American volleyball player

Phillip Daniel Eatherton (born January 2, 1974) is an American former volleyball player. He played for the United States national team at the 2004 Summer Olympics. He also played for Ball State University.

==Career==
===College===
Eatherton attended Ball State and played on the school's volleyball team from 1994 to 1997. In 1995, he helped the team finish third in the NCAA Championships and was named to the All-Midwest Intercollegiate Volleyball Association second team. In 1997, Eatherton set a Ball State record with a .443 hitting percentage. He helped the Cardinals win the MIVA championship and was named to the All-MIVA first team.

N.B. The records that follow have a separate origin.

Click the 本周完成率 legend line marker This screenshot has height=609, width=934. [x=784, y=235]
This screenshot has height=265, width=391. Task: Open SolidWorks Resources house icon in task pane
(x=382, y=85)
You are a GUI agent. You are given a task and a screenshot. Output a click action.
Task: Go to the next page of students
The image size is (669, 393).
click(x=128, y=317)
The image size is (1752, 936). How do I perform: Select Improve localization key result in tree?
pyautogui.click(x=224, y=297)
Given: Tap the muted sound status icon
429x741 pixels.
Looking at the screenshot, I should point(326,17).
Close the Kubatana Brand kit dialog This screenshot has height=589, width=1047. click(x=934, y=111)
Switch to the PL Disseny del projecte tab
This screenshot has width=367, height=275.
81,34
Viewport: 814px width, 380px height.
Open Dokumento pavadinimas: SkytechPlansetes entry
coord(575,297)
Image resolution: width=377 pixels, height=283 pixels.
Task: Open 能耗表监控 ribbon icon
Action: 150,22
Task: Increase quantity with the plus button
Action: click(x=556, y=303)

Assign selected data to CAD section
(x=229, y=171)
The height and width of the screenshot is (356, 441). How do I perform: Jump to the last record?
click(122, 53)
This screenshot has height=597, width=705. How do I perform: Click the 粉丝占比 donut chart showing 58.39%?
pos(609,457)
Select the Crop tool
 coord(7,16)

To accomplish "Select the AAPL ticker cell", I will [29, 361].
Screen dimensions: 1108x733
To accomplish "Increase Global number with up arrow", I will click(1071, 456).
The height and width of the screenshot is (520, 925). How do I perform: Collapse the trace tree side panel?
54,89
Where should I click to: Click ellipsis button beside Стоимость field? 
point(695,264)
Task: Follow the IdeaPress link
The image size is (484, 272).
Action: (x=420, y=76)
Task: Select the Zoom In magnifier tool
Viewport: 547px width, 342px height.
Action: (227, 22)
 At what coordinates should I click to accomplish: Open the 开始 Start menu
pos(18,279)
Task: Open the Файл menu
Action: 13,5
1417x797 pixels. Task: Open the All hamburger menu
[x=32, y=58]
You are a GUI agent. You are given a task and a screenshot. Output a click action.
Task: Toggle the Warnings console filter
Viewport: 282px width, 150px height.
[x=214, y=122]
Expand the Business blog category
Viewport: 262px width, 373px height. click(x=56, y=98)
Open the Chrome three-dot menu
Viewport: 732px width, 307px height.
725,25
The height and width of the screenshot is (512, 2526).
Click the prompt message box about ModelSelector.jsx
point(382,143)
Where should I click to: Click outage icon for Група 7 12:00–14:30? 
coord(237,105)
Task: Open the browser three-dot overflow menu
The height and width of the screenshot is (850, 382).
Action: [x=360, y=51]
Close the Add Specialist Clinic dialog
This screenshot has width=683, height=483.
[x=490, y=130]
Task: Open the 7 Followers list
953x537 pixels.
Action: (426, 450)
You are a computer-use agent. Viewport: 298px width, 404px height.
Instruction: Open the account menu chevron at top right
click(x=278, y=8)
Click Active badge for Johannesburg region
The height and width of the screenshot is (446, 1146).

Eatherton set school records in career total blocks (575), block assists (477), and second in career hitting percentage (.422). In 2008, he was inducted into the Ball State Athletic Hall of Fame.

===International===
Eatherton joined the U.S. national team in 1997. He played in the 1998 World Championships, 1999 Pan American Games, and 2000 World League. At the 2004 Summer Olympics, he helped the U.S. finish fourth. Eatherton received the Sagamore of the Wabash Award from Indiana's governor in recognition of the contributions he made to the state.

Eatherton played on the U.S. teams that won a silver medal at the 2005 FIVB World Grand Champions Cup, the gold medal at the 2006 Pan American Cup, the bronze medal at the 2007 FIVB World League, and the gold medal at the 2008 FIVB World League. He was an alternate for the team at the 2008 Summer Olympics.

==Personal==
Eatherton was born in Glencoe, Missouri, on January 2, 1974. He is 6 feet, 9 inches tall.

Eatherton has two brothers and two sisters. He once was a contestant on The Price Is Right, making it all the way to the "Showcase Showdown".